┌────────

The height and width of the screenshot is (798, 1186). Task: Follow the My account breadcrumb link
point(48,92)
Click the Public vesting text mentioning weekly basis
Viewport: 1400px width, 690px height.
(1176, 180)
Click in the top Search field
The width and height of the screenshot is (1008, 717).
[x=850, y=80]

└────────

Transcribe the data. Leave every line exactly as it is.

## EXERCISE RESULT
The height and width of the screenshot is (798, 1186). Task: Follow the My account breadcrumb link
point(48,92)
Click the Public vesting text mentioning weekly basis
Viewport: 1400px width, 690px height.
(1176, 180)
Click in the top Search field
The width and height of the screenshot is (1008, 717).
[x=850, y=80]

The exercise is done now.